There is another explanation. It is that the Supermajority has held together long enough now to mark the cards in favor of Statehouse power and control rather than any preference of everyday Republicans. Power tends to corrupt, Lord Acton taught us more than a century ago, and absolute power corrupts absolutely.
The missed story, then, the man-bites-dog story, was that the primary defeat of two incumbent conservative legislators who bucked the Statehouse leadership was the result of impossible disadvantages both in redistricting and funding — disadvantages that were engineered by the Republican leadership independent of the particular district’s constituency.
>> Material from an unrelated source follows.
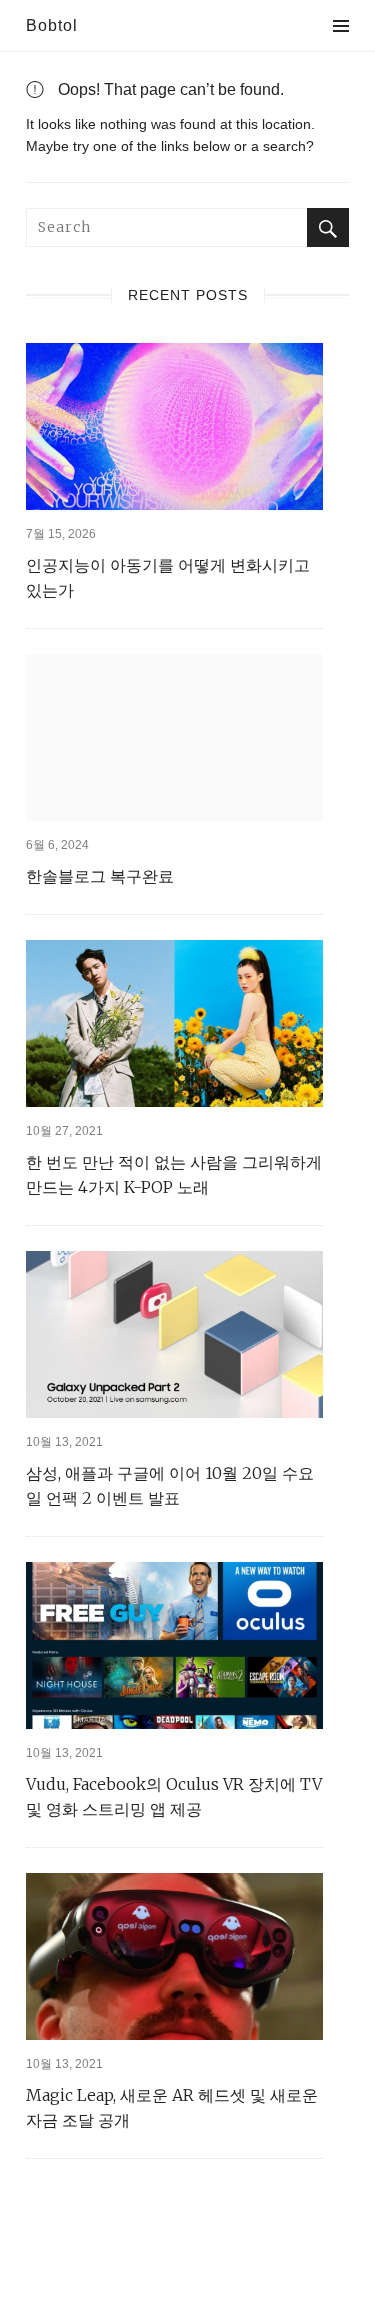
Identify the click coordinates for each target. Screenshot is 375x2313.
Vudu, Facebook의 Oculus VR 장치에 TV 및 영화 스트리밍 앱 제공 (174, 1796)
The message was meant not for ad hoc first-time candidates but for veteran Republican legislators: “Cross us and we will bury you.” It will be easier to keep the GOP caucus in line this next session, and wokeness will have nothing to do with it.
Once but not any more, seasoned Statehouse reporters and grizzled publishers spoiled this game by reminding voters of the role democracy plays in a constitutional republic. Citizens are primarily responsible for keeping themselves informed on issues and policy positions, political parties playing only a secondary if not corrupting role.
The rule should be that the candidate with the most yard signs is not necessarily the best representative of your viewpoint. And the corollary is that whatever today’s corporate newspaper tells you need not be taken all that seriously.